» Problem details
Your task is to copy exactly the lines from the line containing "Task: Select the" through the end of the listing below, with pictures left out.

[[ Records supplied open ]]

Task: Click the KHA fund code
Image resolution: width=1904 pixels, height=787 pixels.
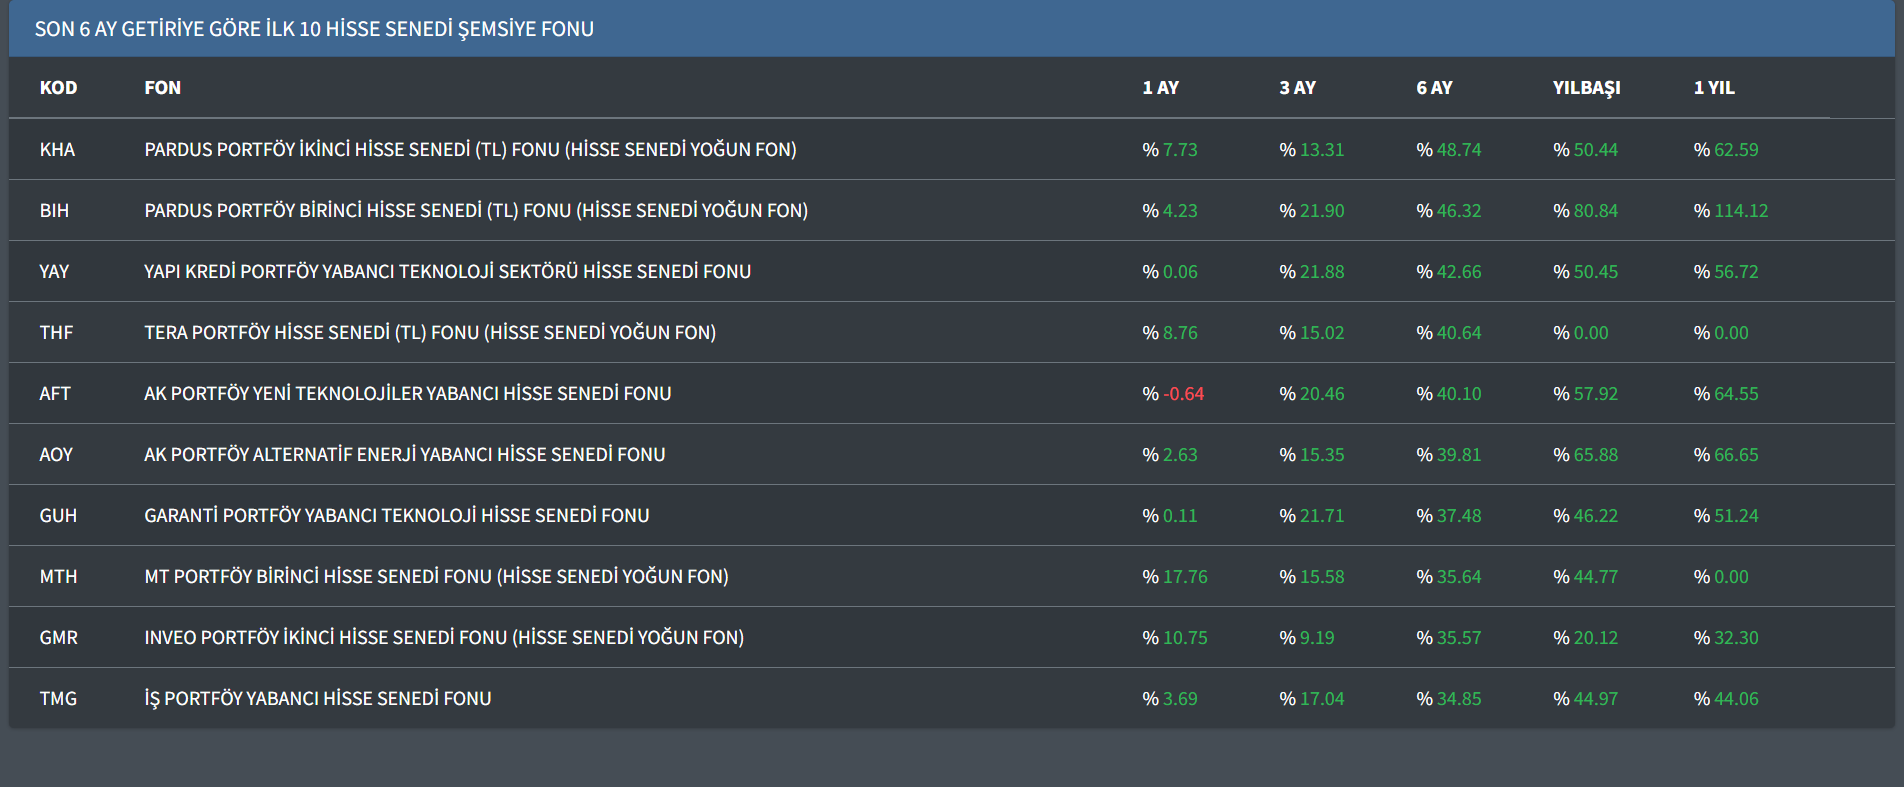Action: 57,150
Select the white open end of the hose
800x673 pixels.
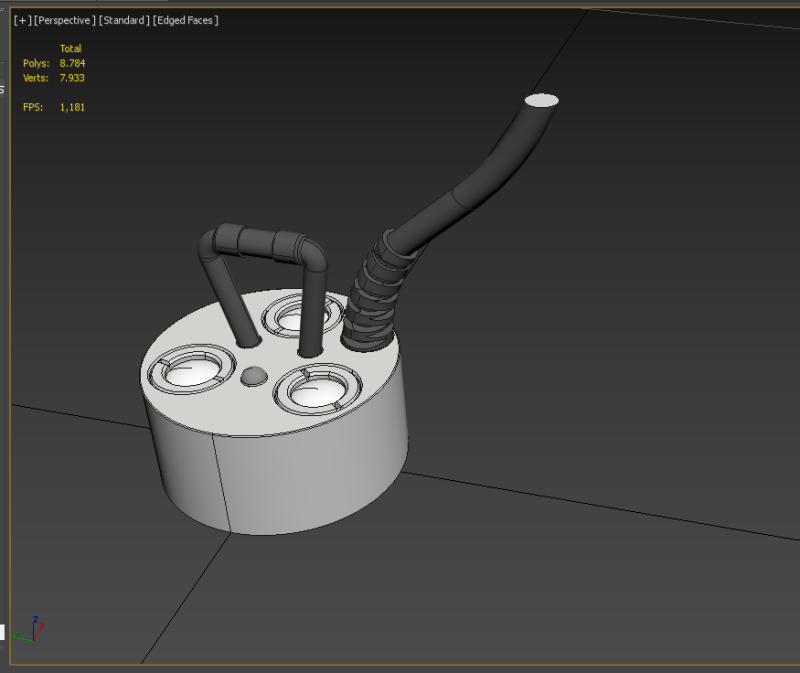pyautogui.click(x=541, y=100)
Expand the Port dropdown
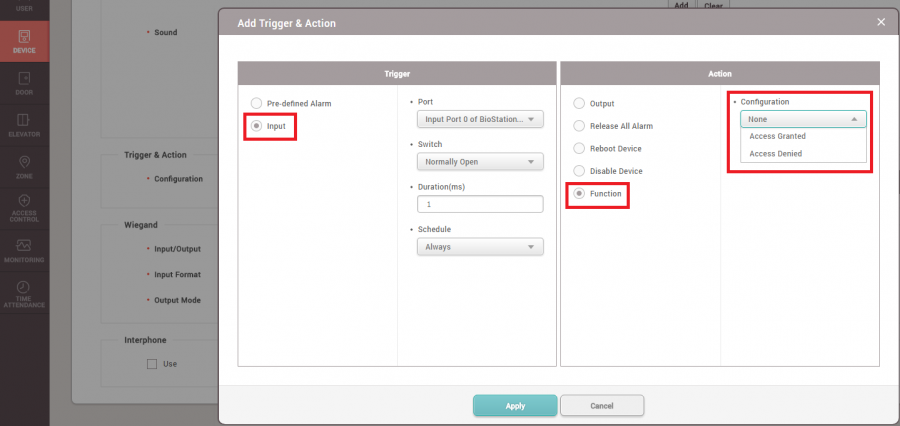The image size is (900, 426). [479, 120]
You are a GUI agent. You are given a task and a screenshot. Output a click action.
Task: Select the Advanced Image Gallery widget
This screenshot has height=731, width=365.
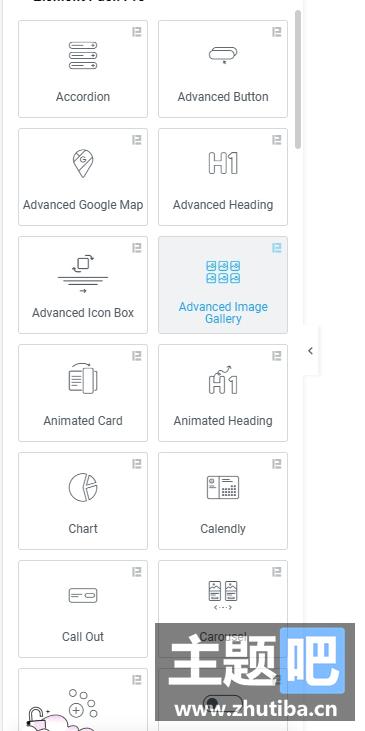click(223, 285)
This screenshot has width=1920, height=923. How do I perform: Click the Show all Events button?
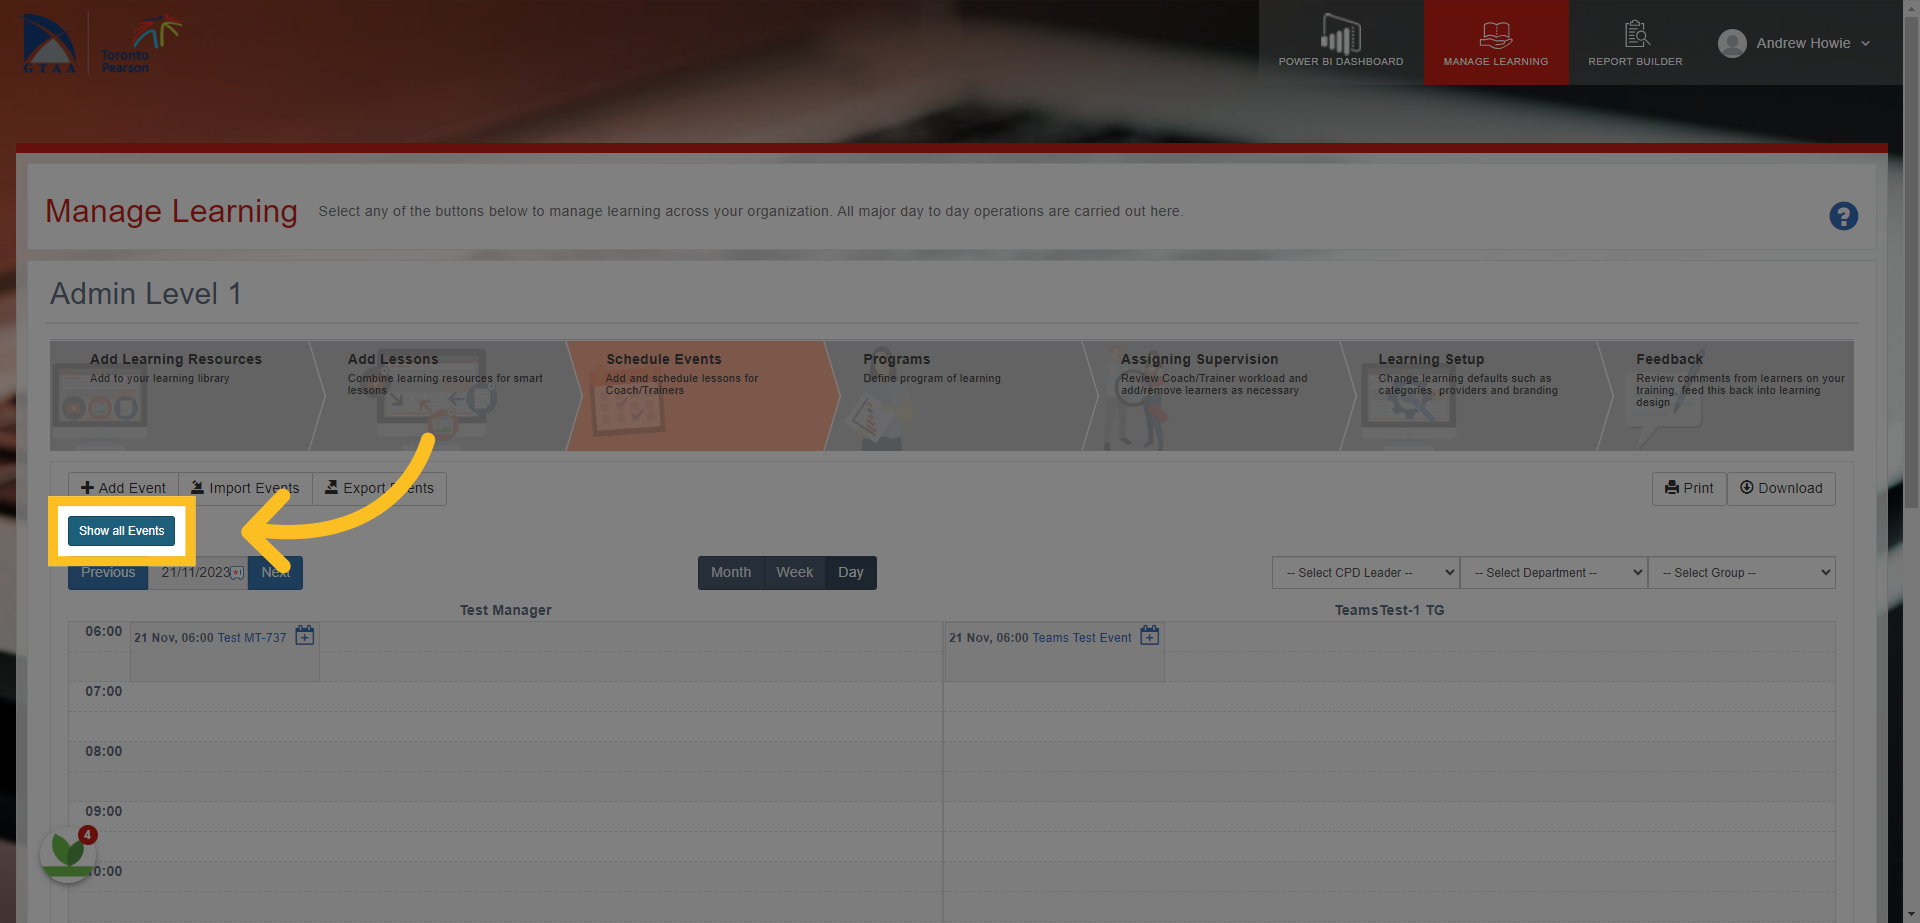click(122, 531)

[[ Records supplied closed ]]

» Solution to the exercise
Task: Select the Advanced Image Gallery widget
This screenshot has height=731, width=365.
click(223, 285)
This screenshot has width=1920, height=923. How do I perform: Click the Show all Events button?
click(122, 531)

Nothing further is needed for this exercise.